Pierluigi Bonora
Avvocato Fresco, l'Italia ha perso un grande protagonista, un manager che lascia un'impronta indelebile, difficilmente replicabile. Come sarà l'Italia senza Marchionne?
«È difficile dare una risposta - afferma Paolo Fresco, presidente di Fiat Group dal 1993 al 2003, chiamato da Gianni Agnelli come successore di Cesare Romiti, per poi passare il testimone a Umberto Agnelli-: senza dubbio è una perdita importante per Fca e per tutto il gruppo che fa capo a John Elkann».
E come vede il futuro di Fca senza Marchionne alla guida?
«Continuerà il suo percorso, anche se è una perdita difficile da assorbire. Credo, però, che in Fca abbiamo le capacità di farlo. All'interno ci sono persone in gamba grazie alla lungimiranza e alla leadership di Elkann e Marchionne».
Un manager abilissimo, soprattutto nella finanza.
«Non c'è dubbio. Ma tutti noi siamo dei mortali e sta nel patto che il mondo possa proseguire anche senza di noi».
A rimpiangerlo saranno anche coloro che hanno cercato sempre di osteggiarlo?
«I ben pensanti di destra e di sinistra lo rimpiangeranno. Tutti i personaggi importanti calamitano sentimenti anche feroci».
Il più «americano» tra lei, che è stato ai vertici del colosso General Electric, e Marchionne?
«Siamo analoghi, ma avrei dovuto conoscerlo meglio per dare una valutazione. A caratterizzare entrambi la visione mondiale e globale molto simile».
Vi conoscevate bene?
«L'unica volta che ci siamo sentiti è stato a proposito dell'accordo tra Fiat e Gm, nel 2005».
Lei appassionato di scacchi, lui di poker e solito anche a giocare al buio.
«A unirci, seppure con passioni diverse, è stata la capacità di negoziare. La trattativa è stato il punto forte di Marchionne e, in tutta modestia, anche il mio».
Per esempio?
«In General Electric mi sono occupato delle principali acquisizioni e cessioni aziendali. L'episodio più importante per l'Italia è stato l'operazione Pignone (nel 1993 nell'ambito della privatizzazione della controllante Eni il Nuovo Pignone fu venduto alla Ge, ndr) della quale se ne è sempre sottolineata la grande portata».
Il colpo messo di Marchionne si chiama invece Chrysler.
«Semplicemente meraviglioso. Il buon negoziatore e l'operazione finanziaria sono strettamente legati dalla possibilità di cogliere l'occasione propizia.
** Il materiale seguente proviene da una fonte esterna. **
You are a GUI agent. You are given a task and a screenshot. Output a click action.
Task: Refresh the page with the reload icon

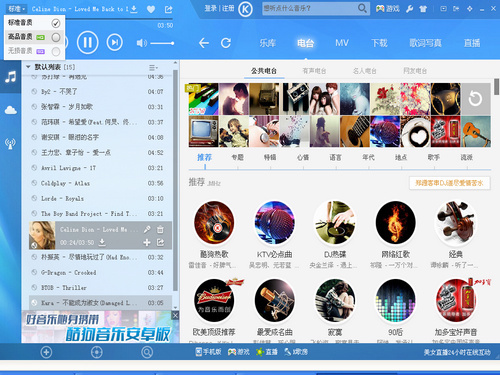click(x=226, y=43)
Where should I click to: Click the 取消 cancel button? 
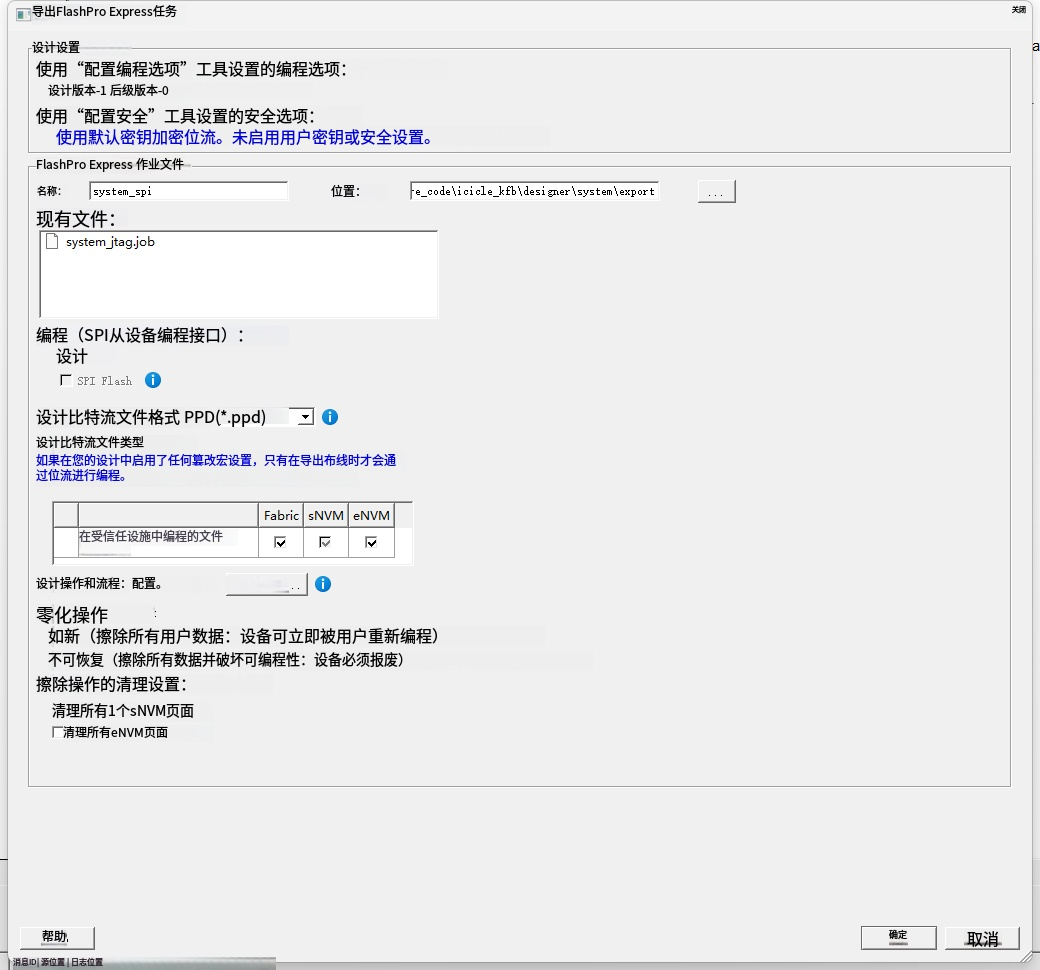click(982, 938)
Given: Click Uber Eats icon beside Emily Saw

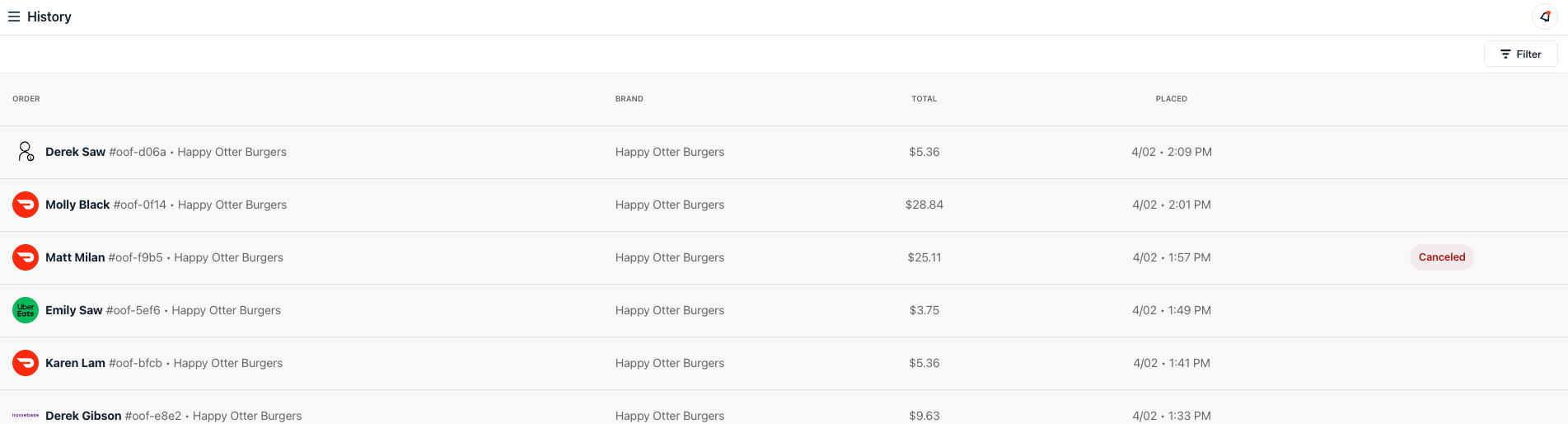Looking at the screenshot, I should (x=26, y=310).
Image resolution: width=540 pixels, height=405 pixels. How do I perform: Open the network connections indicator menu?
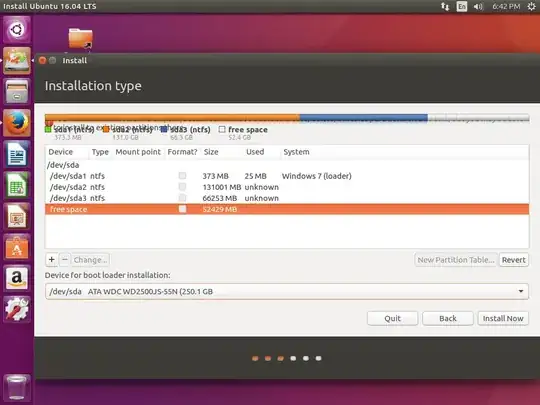point(445,7)
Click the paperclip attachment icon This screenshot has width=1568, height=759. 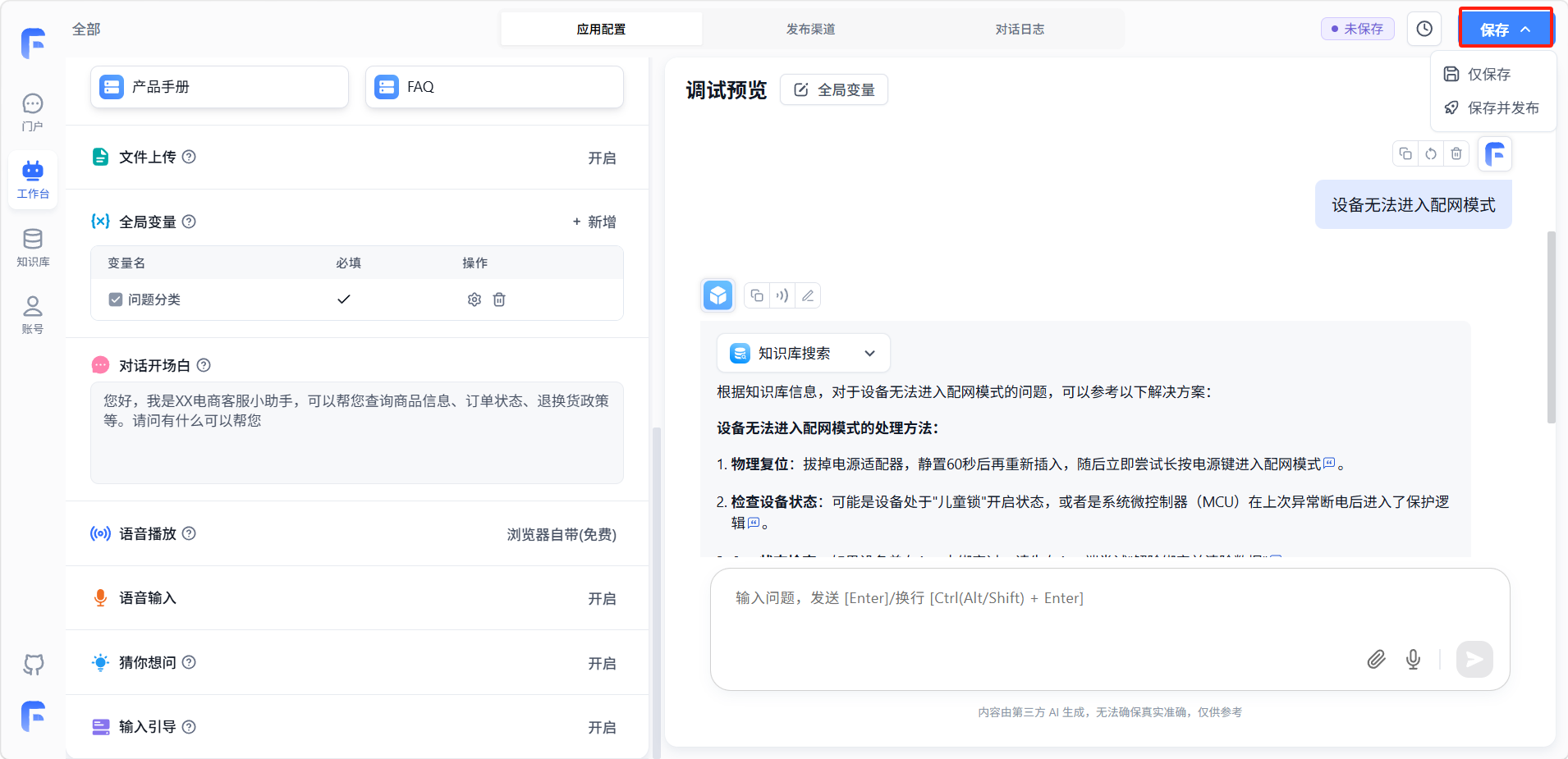(1376, 659)
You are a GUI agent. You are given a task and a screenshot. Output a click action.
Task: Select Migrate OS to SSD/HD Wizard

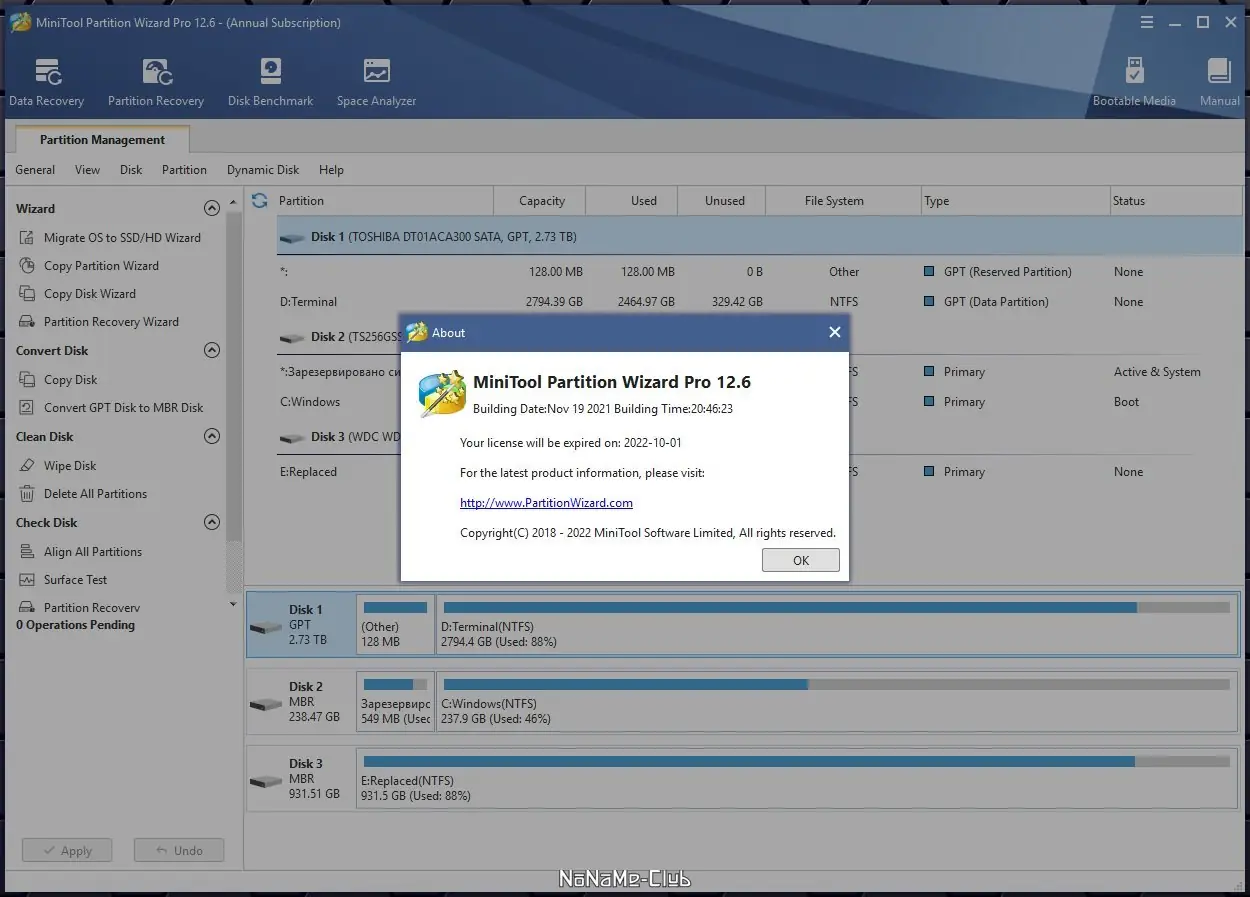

Insieme all'abilità di raggiungere l'accordo nell'interesse di tutti e il coraggio di montare sul cavallo in corsa senza lasciarselo sfuggire».
Senza il matrimonio con Chrylser, la Fiat avrebbe rischiato di sparire?
«Credo che Marchionne avesse ragione nel sostenere questo».
L'Italia darà del filo da torcere al nuovo ad Mike Manley?
«Non conosco Manley. Credo, comunque, che il fatto di non essere italiano rappresenti una difficoltà in più. Ma è pur vero che Fca è ora un gruppo globale con un'importantissima presenza in Italia».
Il quale dovrà affrontare lo scoglio dazi.
«Dai dazi non ho mai visto portare miglioramenti alle condizioni commerciali internazionali. Spero che prevalga in buon senso».
E la put option siglata ai tempi dell'accordo Fiat-General Motors che lei ha lasciato in eredità a Marchionne?
«Era stata negoziata con il completo assenso dell'Avvocato. Mi disse che se l'avessimo esercitata, sarebbe dovuto avvenire una volta che lui fosse morto. Ma, come vediamo, non è stato necessario».
Il gruppo Fca riuscirà a camminare da solo?
«Fca è arrivata al punto di trovarsi abbastanza solida da sopravvivere da sola. Ma la strada, come diceva Marchionne, non è stata ancora completata. Per ultimare l'opera ci vuole un'altra alleanza. Importante è che il Lingotto ora non sia più sbilanciato su Italia e Brasile, e con linee di produzione forti solo nel basso di gamma. Con Chrysler e la sua rete Usa adesso Fca è da Champions».
Alcuni analisti danno 12-18 mesi di tempo per raggiungere questo obiettivo, pena la perdita di valore di Fca.
«Nel mondo degli affari è difficile restare allo stesso livello: o si va meglio o si va peggio. Bisogna continuare ad adeguarsi ai tempi e rispondere alle sfide quotidiane».
Auto elettriche, a guida autonoma e connesse: il suo punto di vista.
«È un tema al di sotto del mio livello di competenza».